Records for the exercise:
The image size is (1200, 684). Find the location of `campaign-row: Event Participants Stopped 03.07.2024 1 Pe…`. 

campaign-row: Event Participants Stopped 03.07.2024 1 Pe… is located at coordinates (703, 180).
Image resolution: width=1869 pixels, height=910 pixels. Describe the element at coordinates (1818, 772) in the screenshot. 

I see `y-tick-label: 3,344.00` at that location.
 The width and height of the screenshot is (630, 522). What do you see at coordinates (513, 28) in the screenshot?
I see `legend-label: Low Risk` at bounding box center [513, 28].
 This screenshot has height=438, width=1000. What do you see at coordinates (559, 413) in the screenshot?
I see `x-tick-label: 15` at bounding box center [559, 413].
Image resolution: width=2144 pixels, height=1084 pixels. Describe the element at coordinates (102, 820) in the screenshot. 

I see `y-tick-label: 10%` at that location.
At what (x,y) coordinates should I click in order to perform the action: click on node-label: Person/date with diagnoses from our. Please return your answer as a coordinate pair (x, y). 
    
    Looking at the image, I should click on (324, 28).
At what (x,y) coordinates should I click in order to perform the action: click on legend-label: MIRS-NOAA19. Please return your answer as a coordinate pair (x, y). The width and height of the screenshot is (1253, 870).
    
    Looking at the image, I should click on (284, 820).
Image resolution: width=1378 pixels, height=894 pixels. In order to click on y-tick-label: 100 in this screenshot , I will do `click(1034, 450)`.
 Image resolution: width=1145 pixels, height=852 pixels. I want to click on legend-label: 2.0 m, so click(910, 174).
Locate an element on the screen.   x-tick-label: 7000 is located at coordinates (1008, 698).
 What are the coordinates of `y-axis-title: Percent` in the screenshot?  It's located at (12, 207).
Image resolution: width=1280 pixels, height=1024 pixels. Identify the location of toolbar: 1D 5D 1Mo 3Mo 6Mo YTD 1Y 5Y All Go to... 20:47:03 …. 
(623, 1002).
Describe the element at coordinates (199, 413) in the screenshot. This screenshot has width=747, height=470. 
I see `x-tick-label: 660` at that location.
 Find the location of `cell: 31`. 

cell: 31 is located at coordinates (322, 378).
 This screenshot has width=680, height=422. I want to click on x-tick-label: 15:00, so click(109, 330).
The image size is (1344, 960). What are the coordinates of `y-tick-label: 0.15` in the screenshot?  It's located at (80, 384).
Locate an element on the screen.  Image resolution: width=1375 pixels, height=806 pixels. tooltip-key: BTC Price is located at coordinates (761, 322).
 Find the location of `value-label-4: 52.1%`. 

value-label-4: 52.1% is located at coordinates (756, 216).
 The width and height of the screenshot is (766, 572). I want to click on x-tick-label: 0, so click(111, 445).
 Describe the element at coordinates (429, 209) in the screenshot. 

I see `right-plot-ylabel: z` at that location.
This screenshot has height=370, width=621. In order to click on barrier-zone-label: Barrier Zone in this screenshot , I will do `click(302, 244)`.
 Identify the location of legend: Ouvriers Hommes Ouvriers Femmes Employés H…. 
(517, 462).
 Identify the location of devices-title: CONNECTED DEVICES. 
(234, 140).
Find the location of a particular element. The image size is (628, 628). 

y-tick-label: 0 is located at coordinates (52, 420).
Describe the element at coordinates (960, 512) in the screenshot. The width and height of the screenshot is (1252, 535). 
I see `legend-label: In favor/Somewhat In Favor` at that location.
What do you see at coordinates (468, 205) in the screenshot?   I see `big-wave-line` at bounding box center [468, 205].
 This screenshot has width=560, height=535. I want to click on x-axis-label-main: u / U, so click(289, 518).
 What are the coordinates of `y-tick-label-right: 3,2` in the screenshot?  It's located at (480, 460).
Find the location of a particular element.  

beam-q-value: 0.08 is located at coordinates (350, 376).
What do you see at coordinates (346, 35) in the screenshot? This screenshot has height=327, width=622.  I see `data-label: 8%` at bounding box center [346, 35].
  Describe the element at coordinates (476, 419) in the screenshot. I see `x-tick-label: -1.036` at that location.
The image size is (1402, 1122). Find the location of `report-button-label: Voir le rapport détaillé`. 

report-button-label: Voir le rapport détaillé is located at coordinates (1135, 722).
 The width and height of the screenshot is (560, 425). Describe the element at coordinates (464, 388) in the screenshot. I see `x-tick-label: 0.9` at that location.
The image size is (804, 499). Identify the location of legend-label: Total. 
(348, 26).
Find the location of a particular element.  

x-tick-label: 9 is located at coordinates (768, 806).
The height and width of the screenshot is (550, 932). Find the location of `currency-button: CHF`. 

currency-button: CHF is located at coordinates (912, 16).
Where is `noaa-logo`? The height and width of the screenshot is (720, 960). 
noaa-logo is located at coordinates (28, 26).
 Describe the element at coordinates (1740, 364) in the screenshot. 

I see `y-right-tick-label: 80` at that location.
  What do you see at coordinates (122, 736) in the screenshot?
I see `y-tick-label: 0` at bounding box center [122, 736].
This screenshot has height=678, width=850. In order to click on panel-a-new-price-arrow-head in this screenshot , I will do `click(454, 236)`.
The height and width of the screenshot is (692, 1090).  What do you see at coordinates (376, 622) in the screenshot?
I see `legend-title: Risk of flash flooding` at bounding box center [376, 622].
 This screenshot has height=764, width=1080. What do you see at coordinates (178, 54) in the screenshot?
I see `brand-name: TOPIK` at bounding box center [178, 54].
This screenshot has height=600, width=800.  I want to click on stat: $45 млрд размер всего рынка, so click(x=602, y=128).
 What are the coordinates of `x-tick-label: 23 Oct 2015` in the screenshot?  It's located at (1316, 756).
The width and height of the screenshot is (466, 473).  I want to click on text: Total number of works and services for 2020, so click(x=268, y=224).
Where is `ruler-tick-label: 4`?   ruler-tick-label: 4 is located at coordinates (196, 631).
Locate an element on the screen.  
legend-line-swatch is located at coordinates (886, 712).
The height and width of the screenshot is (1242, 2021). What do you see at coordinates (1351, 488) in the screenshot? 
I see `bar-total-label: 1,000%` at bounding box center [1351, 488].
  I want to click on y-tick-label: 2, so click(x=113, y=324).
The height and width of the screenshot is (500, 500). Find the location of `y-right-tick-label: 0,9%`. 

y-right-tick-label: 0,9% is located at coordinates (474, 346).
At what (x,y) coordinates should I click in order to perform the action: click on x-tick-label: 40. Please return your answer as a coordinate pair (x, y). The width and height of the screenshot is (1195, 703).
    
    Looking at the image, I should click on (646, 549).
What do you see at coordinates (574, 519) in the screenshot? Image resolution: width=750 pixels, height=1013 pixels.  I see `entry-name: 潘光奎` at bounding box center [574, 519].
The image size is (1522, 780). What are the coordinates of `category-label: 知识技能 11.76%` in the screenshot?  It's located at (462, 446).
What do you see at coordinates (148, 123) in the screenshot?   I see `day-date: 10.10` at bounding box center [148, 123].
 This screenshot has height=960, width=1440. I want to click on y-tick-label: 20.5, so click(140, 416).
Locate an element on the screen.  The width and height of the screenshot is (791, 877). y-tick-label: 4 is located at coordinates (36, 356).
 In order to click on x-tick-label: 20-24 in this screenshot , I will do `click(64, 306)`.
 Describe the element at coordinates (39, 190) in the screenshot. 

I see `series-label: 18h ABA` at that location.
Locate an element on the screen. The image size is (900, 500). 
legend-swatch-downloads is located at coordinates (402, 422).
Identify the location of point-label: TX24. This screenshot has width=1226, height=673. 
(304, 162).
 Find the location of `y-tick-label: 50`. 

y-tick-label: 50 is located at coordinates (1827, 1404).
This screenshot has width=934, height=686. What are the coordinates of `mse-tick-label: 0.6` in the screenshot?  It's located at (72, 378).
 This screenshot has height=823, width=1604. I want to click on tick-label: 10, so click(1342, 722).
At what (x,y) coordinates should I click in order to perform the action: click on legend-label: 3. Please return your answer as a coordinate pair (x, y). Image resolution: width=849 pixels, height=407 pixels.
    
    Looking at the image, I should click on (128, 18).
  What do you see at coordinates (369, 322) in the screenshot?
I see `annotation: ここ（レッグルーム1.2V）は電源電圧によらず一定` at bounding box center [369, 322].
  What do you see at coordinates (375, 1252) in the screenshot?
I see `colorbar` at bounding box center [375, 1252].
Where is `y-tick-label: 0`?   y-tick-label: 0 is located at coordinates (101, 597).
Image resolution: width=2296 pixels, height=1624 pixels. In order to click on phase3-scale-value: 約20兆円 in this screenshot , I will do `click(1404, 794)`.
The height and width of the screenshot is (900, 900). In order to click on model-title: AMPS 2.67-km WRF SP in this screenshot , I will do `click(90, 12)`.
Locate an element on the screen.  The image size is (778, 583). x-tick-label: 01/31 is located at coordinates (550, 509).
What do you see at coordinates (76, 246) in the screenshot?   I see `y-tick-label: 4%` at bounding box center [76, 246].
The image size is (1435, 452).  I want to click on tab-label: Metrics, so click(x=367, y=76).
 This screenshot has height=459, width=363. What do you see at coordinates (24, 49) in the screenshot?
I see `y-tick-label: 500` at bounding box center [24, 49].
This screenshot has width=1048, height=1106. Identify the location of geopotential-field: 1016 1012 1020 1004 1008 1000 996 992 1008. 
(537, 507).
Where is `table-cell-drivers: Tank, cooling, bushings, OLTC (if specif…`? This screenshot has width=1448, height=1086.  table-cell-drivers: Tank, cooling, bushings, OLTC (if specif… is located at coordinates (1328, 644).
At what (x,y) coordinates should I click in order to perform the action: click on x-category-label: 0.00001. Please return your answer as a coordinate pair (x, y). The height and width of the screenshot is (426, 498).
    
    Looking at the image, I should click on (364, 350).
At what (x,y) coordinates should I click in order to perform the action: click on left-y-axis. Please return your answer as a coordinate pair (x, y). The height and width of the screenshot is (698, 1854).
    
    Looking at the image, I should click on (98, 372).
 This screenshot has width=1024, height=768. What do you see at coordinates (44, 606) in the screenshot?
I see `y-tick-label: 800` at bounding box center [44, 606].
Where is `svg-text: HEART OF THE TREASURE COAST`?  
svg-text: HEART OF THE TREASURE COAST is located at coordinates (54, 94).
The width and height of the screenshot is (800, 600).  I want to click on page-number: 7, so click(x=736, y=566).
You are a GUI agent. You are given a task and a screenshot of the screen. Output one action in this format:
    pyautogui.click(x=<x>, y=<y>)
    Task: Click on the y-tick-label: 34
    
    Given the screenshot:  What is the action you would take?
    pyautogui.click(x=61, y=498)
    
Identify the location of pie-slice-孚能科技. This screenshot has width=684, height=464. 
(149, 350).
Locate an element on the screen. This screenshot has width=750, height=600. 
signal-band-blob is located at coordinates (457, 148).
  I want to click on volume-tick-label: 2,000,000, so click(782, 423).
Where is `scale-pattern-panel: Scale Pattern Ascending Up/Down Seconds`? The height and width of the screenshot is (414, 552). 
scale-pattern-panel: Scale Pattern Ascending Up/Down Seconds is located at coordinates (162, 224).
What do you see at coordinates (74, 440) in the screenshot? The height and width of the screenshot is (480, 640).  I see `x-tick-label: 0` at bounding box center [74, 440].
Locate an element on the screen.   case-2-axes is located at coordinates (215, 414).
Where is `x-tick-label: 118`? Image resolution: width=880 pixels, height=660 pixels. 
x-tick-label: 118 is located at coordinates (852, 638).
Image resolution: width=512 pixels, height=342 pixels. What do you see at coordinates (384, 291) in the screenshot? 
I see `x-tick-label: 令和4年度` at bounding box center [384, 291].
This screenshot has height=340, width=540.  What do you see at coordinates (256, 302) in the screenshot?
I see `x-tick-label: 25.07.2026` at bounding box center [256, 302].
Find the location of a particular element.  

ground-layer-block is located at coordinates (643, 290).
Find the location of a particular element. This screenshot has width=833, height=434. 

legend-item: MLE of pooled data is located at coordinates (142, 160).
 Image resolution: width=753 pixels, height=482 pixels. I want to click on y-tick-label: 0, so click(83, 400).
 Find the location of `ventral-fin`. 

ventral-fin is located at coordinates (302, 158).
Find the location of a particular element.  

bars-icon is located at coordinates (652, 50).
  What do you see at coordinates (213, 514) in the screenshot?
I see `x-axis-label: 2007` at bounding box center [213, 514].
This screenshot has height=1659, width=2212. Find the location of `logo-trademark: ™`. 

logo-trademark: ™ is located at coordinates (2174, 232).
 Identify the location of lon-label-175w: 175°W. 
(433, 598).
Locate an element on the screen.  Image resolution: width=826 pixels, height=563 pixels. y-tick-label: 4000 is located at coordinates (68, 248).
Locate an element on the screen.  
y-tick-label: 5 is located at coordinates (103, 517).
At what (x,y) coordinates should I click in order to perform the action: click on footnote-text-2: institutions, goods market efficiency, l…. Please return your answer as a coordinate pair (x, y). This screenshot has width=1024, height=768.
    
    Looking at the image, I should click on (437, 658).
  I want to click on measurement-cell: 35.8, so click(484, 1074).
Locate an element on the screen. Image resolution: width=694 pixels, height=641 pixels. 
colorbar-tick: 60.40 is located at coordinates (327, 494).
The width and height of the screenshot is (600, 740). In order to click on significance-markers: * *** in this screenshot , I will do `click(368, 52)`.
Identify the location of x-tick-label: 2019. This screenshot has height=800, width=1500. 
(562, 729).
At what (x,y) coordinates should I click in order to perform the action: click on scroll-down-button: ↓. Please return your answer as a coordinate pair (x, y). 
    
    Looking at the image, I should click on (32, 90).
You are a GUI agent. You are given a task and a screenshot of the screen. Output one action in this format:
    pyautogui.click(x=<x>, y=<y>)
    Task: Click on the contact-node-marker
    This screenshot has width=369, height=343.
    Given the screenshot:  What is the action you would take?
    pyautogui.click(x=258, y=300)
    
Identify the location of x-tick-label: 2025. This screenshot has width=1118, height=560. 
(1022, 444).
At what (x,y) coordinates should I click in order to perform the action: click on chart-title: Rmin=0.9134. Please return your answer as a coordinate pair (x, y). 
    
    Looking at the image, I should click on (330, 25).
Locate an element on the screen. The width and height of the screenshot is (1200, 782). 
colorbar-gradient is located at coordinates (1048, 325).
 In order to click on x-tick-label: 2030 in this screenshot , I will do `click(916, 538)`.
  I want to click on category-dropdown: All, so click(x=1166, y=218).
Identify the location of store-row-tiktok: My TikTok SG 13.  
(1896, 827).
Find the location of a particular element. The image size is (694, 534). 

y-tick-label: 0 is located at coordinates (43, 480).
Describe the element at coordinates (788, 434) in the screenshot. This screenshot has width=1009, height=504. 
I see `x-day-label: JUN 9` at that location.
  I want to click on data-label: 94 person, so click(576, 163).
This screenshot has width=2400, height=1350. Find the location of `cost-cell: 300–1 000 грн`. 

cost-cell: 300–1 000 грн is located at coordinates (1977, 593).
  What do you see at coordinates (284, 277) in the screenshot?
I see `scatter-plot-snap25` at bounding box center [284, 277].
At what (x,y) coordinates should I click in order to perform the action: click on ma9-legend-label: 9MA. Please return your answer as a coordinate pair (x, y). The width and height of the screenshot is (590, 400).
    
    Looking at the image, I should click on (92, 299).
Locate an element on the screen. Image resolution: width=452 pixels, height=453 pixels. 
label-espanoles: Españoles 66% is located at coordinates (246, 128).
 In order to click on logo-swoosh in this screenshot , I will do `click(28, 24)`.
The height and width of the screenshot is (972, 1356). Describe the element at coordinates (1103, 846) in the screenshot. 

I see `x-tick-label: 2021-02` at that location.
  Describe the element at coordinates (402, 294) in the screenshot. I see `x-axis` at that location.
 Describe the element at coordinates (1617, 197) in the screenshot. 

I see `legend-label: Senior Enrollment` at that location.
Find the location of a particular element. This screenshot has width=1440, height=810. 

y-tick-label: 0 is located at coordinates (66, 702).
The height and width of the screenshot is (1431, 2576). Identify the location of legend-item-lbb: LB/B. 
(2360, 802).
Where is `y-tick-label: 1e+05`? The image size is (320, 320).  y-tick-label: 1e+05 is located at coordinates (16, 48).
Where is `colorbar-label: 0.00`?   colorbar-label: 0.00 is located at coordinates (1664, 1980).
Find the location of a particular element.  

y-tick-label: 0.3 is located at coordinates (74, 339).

Prompt:
Edit the entries starting at the first line and ending at the line containing "campaign-row: Event Participants Stopped 03.07.2024 1 Pe… is": replace "image size" with "screenshot size" and leave everything else unchanged.

Completed task:
The screenshot size is (1200, 684). Find the location of `campaign-row: Event Participants Stopped 03.07.2024 1 Pe…`. 

campaign-row: Event Participants Stopped 03.07.2024 1 Pe… is located at coordinates (703, 180).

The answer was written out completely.